### ページ抜粋

◇ ◇ ◇

Unified Diff に色を付ける Python スクリプト

バックアップ代わりに。

cudiff.py

#!/usr/bin/python
# -*- encoding: utf-8 -*-

# cudiff - Coloring Unified DIFF
# 標準入力から unified diff を受け取って色を付ける

import sys
import difflib

import codecs
sys.stdin  = codecs.getreader('utf_8')(sys.stdin)
sys.stdout = codecs.getwriter('utf_8')(sys.stdout)

class TermColor:
    BG_RED     = "\x1b[41m"  # BackGround
    BG_GREEN   = "\x1b[42m"
    BG_YELLOW  = "\x1b[43m"
    BG_BLUE    = "\x1b[44m"
    BG_MAGENTA = "\x1b[45m"
    BG_CYAN    = "\x1b[46m"
    BG_WHITE   = "\x1b[47m"
    FG_BLACK   = "\x1b[30m"  # ForeGround
    FG_RED     = "\x1b[31m"
    FG_GREEN   = "\x1b[32m"
    FG_BLUE    = "\x1b[34m"
    FG_MAGENTA = "\x1b[35m"
    FG_CYAN    = "\x1b[36m"
    FG_WHITE   = "\x1b[37m"

◇ ◇ ◇

### データ一覧
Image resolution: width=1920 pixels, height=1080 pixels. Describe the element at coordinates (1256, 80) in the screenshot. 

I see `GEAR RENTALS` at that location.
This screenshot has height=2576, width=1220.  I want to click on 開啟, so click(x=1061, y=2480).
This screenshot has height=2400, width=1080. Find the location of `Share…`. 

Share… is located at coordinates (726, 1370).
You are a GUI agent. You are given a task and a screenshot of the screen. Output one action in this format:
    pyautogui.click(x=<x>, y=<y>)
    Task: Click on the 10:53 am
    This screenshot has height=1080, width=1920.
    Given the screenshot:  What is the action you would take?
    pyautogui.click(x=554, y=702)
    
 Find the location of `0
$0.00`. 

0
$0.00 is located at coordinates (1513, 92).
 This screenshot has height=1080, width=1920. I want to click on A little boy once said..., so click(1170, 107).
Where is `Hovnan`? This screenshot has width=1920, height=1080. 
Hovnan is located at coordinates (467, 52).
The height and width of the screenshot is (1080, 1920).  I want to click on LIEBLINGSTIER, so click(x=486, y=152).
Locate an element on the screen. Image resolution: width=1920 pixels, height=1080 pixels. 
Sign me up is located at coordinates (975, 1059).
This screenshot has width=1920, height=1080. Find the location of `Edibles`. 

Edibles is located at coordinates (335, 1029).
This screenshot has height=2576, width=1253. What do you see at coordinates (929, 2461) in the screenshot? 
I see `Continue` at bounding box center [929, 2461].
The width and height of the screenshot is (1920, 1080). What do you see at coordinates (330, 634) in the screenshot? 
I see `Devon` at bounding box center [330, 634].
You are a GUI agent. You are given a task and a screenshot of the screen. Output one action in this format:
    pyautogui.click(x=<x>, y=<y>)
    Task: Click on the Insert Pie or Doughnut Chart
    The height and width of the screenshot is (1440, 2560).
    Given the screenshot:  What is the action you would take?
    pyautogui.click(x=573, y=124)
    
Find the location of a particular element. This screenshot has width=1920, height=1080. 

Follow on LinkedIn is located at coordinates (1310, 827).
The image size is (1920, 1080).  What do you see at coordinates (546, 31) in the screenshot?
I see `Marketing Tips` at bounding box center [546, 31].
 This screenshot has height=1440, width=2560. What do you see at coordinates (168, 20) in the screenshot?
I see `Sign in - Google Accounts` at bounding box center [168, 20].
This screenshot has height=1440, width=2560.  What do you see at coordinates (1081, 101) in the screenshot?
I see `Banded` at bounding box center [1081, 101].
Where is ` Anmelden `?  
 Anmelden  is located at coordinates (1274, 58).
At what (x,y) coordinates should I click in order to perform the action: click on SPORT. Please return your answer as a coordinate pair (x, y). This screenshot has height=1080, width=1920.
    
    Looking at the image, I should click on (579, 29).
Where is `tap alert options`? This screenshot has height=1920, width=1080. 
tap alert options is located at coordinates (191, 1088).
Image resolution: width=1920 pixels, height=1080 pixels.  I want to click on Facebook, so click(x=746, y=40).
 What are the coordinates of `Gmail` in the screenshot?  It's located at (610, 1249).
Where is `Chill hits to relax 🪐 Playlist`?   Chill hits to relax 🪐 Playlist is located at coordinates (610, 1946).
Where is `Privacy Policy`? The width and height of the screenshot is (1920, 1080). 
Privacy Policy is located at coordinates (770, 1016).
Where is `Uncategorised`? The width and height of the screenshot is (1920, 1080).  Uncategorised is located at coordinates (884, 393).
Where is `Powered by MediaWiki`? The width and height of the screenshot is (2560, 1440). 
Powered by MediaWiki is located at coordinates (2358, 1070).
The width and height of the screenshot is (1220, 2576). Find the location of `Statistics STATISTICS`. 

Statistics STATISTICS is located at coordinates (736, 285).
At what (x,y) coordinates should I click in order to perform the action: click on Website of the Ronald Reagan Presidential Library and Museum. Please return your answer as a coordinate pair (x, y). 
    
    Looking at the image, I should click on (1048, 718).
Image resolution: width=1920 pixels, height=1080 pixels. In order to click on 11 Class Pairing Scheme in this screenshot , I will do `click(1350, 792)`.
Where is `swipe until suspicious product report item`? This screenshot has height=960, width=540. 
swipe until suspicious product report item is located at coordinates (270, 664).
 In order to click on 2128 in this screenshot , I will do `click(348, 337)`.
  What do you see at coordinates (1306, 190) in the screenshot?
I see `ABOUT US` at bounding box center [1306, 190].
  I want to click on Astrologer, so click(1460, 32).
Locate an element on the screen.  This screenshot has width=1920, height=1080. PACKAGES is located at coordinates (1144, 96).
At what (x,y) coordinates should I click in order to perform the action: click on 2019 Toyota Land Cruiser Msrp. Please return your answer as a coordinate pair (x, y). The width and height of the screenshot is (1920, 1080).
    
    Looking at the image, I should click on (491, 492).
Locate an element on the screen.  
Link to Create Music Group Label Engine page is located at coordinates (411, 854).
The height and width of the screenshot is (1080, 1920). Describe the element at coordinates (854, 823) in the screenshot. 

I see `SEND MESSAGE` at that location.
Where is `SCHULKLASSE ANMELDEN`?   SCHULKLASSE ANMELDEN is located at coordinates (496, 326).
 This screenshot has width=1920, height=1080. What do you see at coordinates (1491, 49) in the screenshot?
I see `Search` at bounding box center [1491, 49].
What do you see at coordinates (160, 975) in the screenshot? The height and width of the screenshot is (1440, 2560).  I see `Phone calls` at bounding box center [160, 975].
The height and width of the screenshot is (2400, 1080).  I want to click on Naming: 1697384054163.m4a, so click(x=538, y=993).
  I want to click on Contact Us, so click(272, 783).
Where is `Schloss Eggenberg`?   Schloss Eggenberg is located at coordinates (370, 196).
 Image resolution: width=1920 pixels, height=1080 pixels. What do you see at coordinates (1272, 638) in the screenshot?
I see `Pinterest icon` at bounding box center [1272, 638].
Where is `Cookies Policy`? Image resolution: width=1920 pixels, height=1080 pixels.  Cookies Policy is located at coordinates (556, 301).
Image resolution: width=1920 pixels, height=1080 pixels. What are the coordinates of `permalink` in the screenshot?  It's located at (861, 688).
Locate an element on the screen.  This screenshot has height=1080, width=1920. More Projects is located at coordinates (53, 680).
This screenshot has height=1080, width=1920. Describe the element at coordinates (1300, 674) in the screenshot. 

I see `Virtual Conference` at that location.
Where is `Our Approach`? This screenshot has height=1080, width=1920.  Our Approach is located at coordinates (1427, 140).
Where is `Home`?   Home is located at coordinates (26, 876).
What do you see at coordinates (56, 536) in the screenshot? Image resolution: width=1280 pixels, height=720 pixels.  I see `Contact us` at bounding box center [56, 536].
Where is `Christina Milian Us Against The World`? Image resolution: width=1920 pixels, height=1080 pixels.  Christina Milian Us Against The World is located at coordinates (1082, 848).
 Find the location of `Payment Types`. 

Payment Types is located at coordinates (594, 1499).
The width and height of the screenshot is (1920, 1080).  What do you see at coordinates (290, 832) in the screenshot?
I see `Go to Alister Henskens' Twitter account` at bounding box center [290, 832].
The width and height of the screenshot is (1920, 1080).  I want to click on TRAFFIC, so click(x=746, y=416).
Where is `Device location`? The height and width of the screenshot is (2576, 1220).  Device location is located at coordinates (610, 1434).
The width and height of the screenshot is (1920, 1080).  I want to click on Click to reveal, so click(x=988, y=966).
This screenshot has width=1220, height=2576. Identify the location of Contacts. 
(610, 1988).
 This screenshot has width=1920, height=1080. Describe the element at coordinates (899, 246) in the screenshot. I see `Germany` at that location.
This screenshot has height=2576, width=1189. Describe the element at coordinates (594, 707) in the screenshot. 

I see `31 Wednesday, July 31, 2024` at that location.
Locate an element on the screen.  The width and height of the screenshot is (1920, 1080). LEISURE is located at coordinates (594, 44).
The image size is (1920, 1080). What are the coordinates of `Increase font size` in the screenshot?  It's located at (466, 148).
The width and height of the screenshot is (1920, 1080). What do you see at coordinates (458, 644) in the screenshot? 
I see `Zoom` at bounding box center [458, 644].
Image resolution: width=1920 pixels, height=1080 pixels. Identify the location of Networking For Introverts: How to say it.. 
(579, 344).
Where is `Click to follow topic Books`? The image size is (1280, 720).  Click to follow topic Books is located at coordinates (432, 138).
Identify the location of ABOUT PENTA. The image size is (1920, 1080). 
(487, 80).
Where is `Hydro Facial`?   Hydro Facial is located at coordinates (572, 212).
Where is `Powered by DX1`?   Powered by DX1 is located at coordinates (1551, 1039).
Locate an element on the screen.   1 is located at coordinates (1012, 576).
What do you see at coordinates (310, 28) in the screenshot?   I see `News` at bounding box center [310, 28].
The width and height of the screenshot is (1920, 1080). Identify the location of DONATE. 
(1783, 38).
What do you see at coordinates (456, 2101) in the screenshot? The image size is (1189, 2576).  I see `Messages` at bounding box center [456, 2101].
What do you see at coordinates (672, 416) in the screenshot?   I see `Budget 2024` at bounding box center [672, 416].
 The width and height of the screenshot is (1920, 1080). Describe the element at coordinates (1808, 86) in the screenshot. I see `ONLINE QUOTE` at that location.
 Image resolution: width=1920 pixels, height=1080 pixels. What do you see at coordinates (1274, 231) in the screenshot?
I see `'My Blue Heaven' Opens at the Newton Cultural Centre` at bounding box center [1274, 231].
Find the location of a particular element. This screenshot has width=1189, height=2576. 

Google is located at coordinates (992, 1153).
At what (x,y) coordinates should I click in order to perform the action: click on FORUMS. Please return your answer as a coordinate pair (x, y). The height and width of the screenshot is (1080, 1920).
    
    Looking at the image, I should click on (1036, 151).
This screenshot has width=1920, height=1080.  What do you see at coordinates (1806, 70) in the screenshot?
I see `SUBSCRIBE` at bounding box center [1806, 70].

◇ ◇ ◇

### 課題の目的
ページ抜粋を、「#!/usr/bin/python」のある箇所から「sys.stdout = codecs.getwriter('utf_8')(sys.stdout)」までの範囲で書き直す。その際、「utf_8」を「euc_jp」に置き換える。

### 課題の解答
#!/usr/bin/python
# -*- encoding: utf-8 -*-

# cudiff - Coloring Unified DIFF
# 標準入力から unified diff を受け取って色を付ける

import sys
import difflib

import codecs
sys.stdin  = codecs.getreader('euc_jp')(sys.stdin)
sys.stdout = codecs.getwriter('euc_jp')(sys.stdout)